かつて、食に関して、日本人は世界一欲張りな国民だと思っていました。代表的な和食、中華、洋食から始まって、いろんな地域の食べ物を求め、紹介されていた時代がありました。最近はどうやらそうではないようです。選べるようで、選べない。たくさんのおいしい食べ物があるよ、作ってみると楽しいし、おいしいよ、もっとたくさん知ってね。そんな気持ちになります。
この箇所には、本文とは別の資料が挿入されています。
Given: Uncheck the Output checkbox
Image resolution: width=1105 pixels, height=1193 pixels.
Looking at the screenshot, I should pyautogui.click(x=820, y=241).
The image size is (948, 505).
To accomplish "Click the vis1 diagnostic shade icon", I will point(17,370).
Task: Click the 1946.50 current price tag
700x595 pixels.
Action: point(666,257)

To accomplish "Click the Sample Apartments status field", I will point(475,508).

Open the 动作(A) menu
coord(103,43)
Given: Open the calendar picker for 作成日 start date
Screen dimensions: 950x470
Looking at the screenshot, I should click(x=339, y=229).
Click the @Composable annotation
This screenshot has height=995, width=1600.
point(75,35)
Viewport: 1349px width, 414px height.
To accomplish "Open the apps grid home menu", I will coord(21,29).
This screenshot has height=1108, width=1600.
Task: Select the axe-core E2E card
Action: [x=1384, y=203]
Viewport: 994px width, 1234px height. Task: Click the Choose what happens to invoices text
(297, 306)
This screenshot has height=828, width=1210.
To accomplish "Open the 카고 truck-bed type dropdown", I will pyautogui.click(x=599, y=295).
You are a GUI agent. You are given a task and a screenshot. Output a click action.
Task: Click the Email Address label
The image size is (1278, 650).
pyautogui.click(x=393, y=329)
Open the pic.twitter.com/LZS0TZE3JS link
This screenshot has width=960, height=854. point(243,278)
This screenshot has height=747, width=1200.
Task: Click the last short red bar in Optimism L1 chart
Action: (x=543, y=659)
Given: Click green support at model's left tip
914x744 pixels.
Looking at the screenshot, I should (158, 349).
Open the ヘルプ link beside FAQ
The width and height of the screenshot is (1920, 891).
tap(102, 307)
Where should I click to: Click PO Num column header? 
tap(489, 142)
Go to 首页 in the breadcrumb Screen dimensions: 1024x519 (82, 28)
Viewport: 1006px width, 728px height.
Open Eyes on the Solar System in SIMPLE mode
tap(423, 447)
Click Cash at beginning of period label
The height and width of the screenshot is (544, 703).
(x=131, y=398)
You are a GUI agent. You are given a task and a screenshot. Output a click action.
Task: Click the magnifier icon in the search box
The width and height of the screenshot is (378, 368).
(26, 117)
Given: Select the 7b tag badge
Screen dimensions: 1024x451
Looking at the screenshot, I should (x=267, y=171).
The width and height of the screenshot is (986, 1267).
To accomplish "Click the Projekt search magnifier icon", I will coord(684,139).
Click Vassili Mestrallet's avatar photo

それと同時に、当たり前のように毎日毎食、違った手作りの料理やお菓子を作ってくれていた、亡き母に感謝します。あの時は、おいしいとか、おいしくないとかいろいろなことを言っていました。朝は鰹節を削った白みその味噌汁、夏にはきゅうりの浅漬け、お正月の淡雪寒天。私が今、食事作りを迷うことなくできてしまうのは、こうした母のしぐさを見ていたからだと思います。そして、私と弟に心を傾け、食事を作ってくれたことそのものが貴重なことだったのだと、痛感しています。


子育ては大変だけれど、楽しいものでもあります。毎日を共に過ごすうち、知らない間にいとおしさが増し、愛着がわいてきます。子育てには時間が必要です。お父さんも、お母さんも、仕事のことを考えてドキドキした気持ちで気にすることなく、ゆったりと子育てに取り組むことができる時間を、社会は用意する必要があると思います。だれもが自分が一番大事にしたいものを大事にできるよう、社会の仕組みを考える必要があります。

子どもはあっという間に大きくなります。そして共に過ごすことのできる時間は、実は短いです。子どもとの時間をやり過ごすのではなく、ともに豊かに過ごすことができる時間を持つことができるよう、私はみんなで考えていきたいと思っています。